Personnellement, je ne veux pas de mal à ce chien, ni à tout autre chien, d’ailleurs. J’ai donc du mal à imaginer comment des chats peuvent se débarrasser d’un chien. Et toi, as-tu d’autres idées ? Juste pour compléter ce passage de l’histoire, pas « pour de vrai ».

Jusque tard dans la nuit, les chats dressèrent des plans, tous plus terribles et rusés les uns que les autres, pour éliminer ce chien. Puis ils tirèrent au sort celui qui provoquerait le chien et s’enfuirait devant lui, l’entraînant direction le boulevard dans un premier temps. Et si le chien survivait à l’épreuve du boulevard, vers le chantier, la gare de marchandises, l’aéroport, les taureaux… « Am stram gram pic et pic et colégram » : le sort désigna Cardan.

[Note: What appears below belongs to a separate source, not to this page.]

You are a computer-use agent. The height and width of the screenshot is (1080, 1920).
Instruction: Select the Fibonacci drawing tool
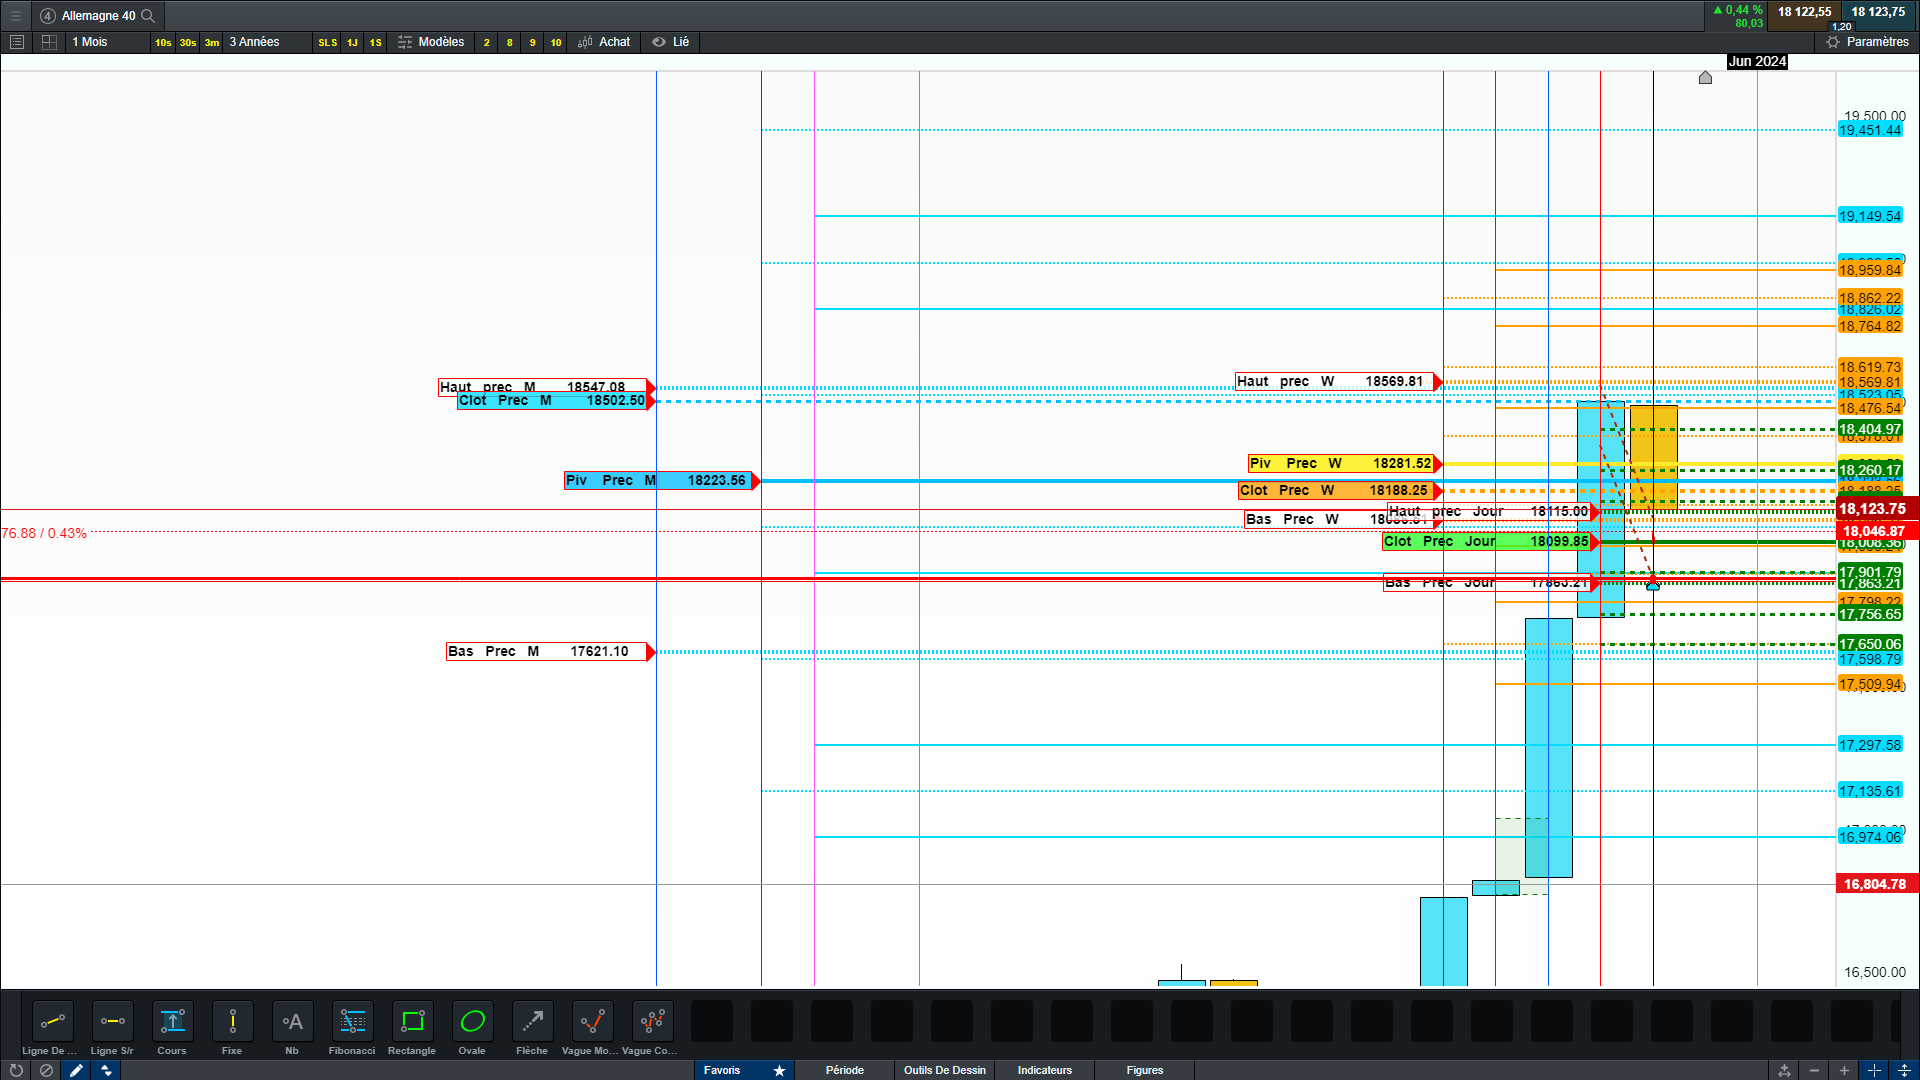coord(352,1022)
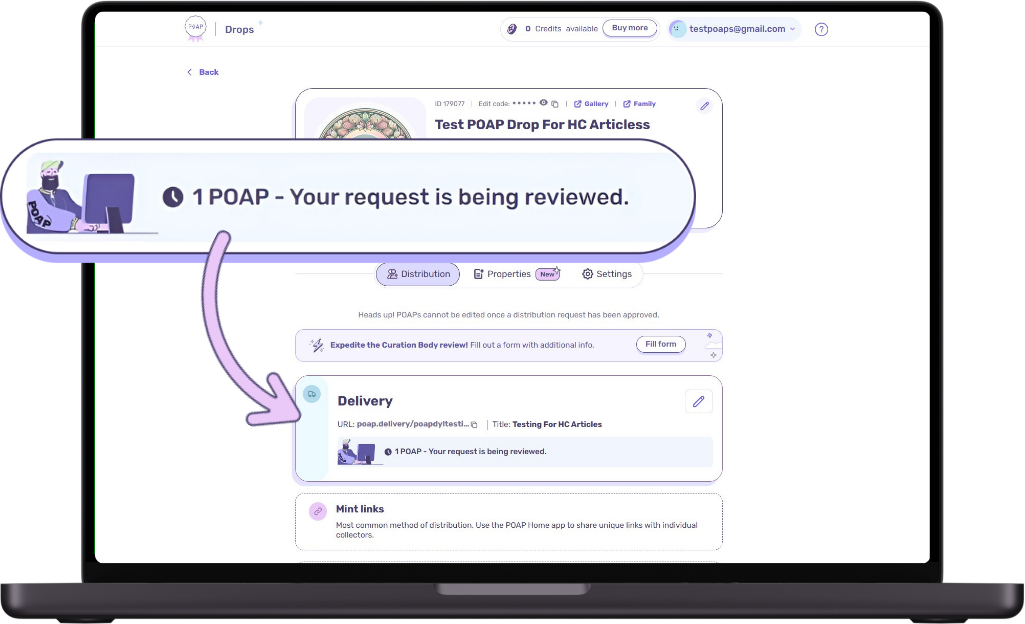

Le lendemain, Cardan n’en menait pas large. Croissant, Lorenzaccio, Cervelas, Quitus et Siphon l’encourageaient du regard, mais restaient prudemment en retrait. Cardan longea le muret qui séparait la rue du jardin des Bellin, se faufila par le portail entrouvert, se tapit quelques instants en observation derrière la poubelle. Rien à l’horizon. Prenant son courage à deux mains, jetant un regard d’adieu vers ses amis qu’il craignait de ne plus jamais revoir, il se risqua en direction du garage. Il approchait de la niche, contournant sur la pointe des pattes le bassin à poissons rouges, quand une grosse voix derrière lui le fit sursauter : « Tiens, un chat ! »

C’était le chien ! Tous les poils de Cardan se dressèrent de terreur. Son cœur s’emballa. Ses pattes ne le portèrent plus. Oui, le chien était bien monstrueux, énorme, comme ils l’avaient imaginé. Tétanisé, Cardan voyait sa dernière heure arrivée.

Mais ce chien ne grognait pas.

Il ne retroussait pas les babines.

Il ne montrait pas les crocs.

Non, rien de tout cela.

Ce chien souriait !

Oui, il souriait !

« Enfin de la compagnie, s’exclama le chien. Je commençais à m’ennuyer, toujours tout seul ! Ça, la niche est confortable, le jardin agréable, la nourriture abondante et les maîtres ne me demandent rien en échange du gîte et du couvert. Mais c’est un vrai désert, ce jardin. Tu comprends, moi, je viens d’une ferme. Alors, il y en avait du monde là-bas : des vaches, des moutons, des chevaux, des cochons, des poules, des canards… Quelques chats, mais moins gros que toi. Le fermier a pris sa retraite et, du coup, moi aussi. Il m’a donné à ses enfants. Et me voilà ici pour le reste de mes jours. Passe donc me voir de temps en temps. A mon âge, on n’a plus bien faim et il restera toujours quelque chose à grignoter pour toi. Dis à tes copains, ceux qui sont derrière la haie, s’ils croient que je ne les vois pas, de venir aussi. Mon nom c’est Médor ! »

Si tu passes dans ce quartier, ne cherche pas les chats de mon histoire dans les jardins, sur les terrasses ou dans les cours des maisons de leurs maîtres et maîtresses. Tu perdrais ton temps, tu ne les y trouveras plus. Va directement dans le jardin des Bellin. Regarde du côté de la niche. Ils sont tous là, dorénavant : Quitus, Cardan, Croissant, Cervelas, Siphon et Lorenzaccio. Quitus a meilleur mine, Cervelas a perdu du poids et cela lui va bien ! Tous passent leurs journées autour de Médor qui leur raconte des histoires de la campagne. Des histoires de son « bon vieux temps ». Des histoires de prés courant vers l’horizon, de baies rouges parsemant les haies comme des confettis et de fleurs sauvages surgissant le long des talus. Des histoires peuplées de moutons blancs, de cochons roses et de coqs téméraires.

En l’écoutant, les chats se laissent emporter par la sieste. Ils osent s’aventurer dans des espaces infinis, frôlés par la caresse des rayons du soleil ou d’une brise légère, attirés par des silhouettes inconnues.

Médor se dit que sa seconde vie est bien différente de la première, cependant tout aussi agréable ainsi entouré de ces chats pas bien délurés mais sympathiques compagnons. Ces étranges chats des villes qui n’ont pas vu grand-chose et ont peur de tout.

De tout, surtout de ce qu’ils n’ont jamais vu.